» **What to produce**:
Copy all of the material below, line for line, without changing any character.

>> begin

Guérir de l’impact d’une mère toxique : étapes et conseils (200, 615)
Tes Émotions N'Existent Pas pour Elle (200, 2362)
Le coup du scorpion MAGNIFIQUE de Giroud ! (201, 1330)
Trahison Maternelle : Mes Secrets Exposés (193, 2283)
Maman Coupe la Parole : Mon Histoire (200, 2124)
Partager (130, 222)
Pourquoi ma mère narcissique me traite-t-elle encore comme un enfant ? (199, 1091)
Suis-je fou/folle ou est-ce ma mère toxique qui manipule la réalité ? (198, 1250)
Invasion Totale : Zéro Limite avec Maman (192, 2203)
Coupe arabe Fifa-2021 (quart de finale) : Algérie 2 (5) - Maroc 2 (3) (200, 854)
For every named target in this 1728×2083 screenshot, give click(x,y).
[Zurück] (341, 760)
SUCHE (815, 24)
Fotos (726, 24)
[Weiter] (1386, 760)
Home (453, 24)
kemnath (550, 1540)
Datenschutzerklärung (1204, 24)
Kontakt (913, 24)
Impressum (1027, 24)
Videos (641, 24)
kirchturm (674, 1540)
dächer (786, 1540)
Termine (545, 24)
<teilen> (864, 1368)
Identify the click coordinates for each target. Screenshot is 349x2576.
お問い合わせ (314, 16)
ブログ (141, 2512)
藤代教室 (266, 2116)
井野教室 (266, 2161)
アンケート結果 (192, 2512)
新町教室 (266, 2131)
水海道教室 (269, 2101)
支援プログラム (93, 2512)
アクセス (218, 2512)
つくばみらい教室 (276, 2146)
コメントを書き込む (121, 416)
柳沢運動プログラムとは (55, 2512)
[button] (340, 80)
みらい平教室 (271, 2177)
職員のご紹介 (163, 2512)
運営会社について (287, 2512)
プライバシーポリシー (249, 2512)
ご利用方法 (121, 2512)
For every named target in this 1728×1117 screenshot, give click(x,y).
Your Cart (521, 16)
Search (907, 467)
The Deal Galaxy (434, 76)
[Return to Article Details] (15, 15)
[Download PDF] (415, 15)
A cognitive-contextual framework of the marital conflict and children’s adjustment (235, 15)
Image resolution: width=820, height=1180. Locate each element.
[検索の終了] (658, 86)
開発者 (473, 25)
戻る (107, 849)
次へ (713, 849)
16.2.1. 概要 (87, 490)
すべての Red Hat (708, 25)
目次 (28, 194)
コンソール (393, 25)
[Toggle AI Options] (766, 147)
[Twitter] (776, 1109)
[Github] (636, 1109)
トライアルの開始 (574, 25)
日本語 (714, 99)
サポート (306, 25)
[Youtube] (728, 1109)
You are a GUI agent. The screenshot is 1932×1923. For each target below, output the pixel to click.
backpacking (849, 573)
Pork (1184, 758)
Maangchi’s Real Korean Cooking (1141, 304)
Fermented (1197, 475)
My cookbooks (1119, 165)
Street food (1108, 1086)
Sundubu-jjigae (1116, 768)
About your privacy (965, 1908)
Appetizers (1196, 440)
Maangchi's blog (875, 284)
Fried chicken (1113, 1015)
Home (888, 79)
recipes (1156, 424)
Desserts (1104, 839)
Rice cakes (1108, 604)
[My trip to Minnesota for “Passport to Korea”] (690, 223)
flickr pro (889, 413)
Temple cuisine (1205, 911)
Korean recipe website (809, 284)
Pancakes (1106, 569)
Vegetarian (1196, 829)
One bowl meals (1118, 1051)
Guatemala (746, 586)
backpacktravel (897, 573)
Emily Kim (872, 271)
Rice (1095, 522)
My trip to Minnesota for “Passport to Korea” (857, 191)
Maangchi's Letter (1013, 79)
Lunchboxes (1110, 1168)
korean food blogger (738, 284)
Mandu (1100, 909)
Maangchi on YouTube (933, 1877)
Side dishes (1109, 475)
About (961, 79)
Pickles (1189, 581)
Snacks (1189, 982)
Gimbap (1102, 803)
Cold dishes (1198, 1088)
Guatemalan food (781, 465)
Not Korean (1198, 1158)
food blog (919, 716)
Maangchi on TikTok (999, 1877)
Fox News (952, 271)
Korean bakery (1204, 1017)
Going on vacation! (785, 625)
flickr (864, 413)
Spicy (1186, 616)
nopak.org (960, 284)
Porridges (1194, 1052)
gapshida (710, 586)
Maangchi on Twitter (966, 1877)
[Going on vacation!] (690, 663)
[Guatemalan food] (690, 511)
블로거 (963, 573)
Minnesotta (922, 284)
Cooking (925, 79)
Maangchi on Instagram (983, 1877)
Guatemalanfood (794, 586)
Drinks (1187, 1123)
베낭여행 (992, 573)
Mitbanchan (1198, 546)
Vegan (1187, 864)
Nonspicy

>> end

» **Problem solution**:
Guérir de l’impact d’une mère toxique : étapes et conseils (200, 615)
Tes Émotions N'Existent Pas pour Elle (200, 2362)
Le coup du scorpion MAGNIFIQUE de Giroud ! (201, 1330)
Trahison Maternelle : Mes Secrets Exposés (193, 2283)
Maman Coupe la Parole : Mon Histoire (200, 2124)
Partager (130, 222)
Pourquoi ma mère narcissique me traite-t-elle encore comme un enfant ? (199, 1091)
Suis-je fou/folle ou est-ce ma mère toxique qui manipule la réalité ? (198, 1250)
Invasion Totale : Zéro Limite avec Maman (192, 2203)
Coupe arabe Fifa-2021 (quart de finale) : Algérie 2 (5) - Maroc 2 (3) (200, 854)
For every named target in this 1728×2083 screenshot, give click(x,y).
[Zurück] (341, 760)
SUCHE (815, 24)
Fotos (726, 24)
[Weiter] (1386, 760)
Home (453, 24)
kemnath (550, 1540)
Datenschutzerklärung (1204, 24)
Kontakt (913, 24)
Impressum (1027, 24)
Videos (641, 24)
kirchturm (674, 1540)
dächer (786, 1540)
Termine (545, 24)
<teilen> (864, 1368)
Identify the click coordinates for each target. Screenshot is 349x2576.
お問い合わせ (314, 16)
ブログ (141, 2512)
藤代教室 (266, 2116)
井野教室 (266, 2161)
アンケート結果 (192, 2512)
新町教室 (266, 2131)
水海道教室 (269, 2101)
支援プログラム (93, 2512)
アクセス (218, 2512)
つくばみらい教室 (276, 2146)
コメントを書き込む (121, 416)
柳沢運動プログラムとは (55, 2512)
[button] (340, 80)
みらい平教室 (271, 2177)
職員のご紹介 (163, 2512)
運営会社について (287, 2512)
プライバシーポリシー (249, 2512)
ご利用方法 (121, 2512)
For every named target in this 1728×1117 screenshot, give click(x,y).
Your Cart (521, 16)
Search (907, 467)
The Deal Galaxy (434, 76)
[Return to Article Details] (15, 15)
[Download PDF] (415, 15)
A cognitive-contextual framework of the marital conflict and children’s adjustment (235, 15)
Image resolution: width=820, height=1180. Locate each element.
[検索の終了] (658, 86)
開発者 (473, 25)
戻る (107, 849)
次へ (713, 849)
16.2.1. 概要 (87, 490)
すべての Red Hat (708, 25)
目次 (28, 194)
コンソール (393, 25)
[Toggle AI Options] (766, 147)
[Twitter] (776, 1109)
[Github] (636, 1109)
トライアルの開始 (574, 25)
日本語 (714, 99)
サポート (306, 25)
[Youtube] (728, 1109)
You are a GUI agent. The screenshot is 1932×1923. For each target below, output the pixel to click.
backpacking (849, 573)
Pork (1184, 758)
Maangchi’s Real Korean Cooking (1141, 304)
Fermented (1197, 475)
My cookbooks (1119, 165)
Street food (1108, 1086)
Sundubu-jjigae (1116, 768)
About your privacy (965, 1908)
Appetizers (1196, 440)
Maangchi's blog (875, 284)
Fried chicken (1113, 1015)
Home (888, 79)
recipes (1156, 424)
Desserts (1104, 839)
Rice cakes (1108, 604)
[My trip to Minnesota for “Passport to Korea”] (690, 223)
flickr pro (889, 413)
Temple cuisine (1205, 911)
Korean recipe website (809, 284)
Pancakes (1106, 569)
Vegetarian (1196, 829)
One bowl meals (1118, 1051)
Guatemala (746, 586)
backpacktravel (897, 573)
Emily Kim (872, 271)
Rice (1095, 522)
My trip to Minnesota for “Passport to Korea” (857, 191)
Maangchi's Letter (1013, 79)
Lunchboxes (1110, 1168)
korean food blogger (738, 284)
Mandu (1100, 909)
Maangchi on YouTube (933, 1877)
Side dishes (1109, 475)
About (961, 79)
Pickles (1189, 581)
Snacks (1189, 982)
Gimbap (1102, 803)
Cold dishes (1198, 1088)
Guatemalan food (781, 465)
Not Korean (1198, 1158)
food blog (919, 716)
Maangchi on TikTok (999, 1877)
Fox News (952, 271)
Korean bakery (1204, 1017)
Going on vacation! (785, 625)
flickr (864, 413)
Spicy (1186, 616)
nopak.org (960, 284)
Porridges (1194, 1052)
gapshida (710, 586)
Maangchi on Twitter (966, 1877)
[Going on vacation!] (690, 663)
[Guatemalan food] (690, 511)
블로거 (963, 573)
Minnesotta (922, 284)
Cooking (925, 79)
Maangchi on Instagram (983, 1877)
Guatemalanfood (794, 586)
Drinks (1187, 1123)
베낭여행 (992, 573)
Mitbanchan (1198, 546)
Vegan (1187, 864)
Nonspicy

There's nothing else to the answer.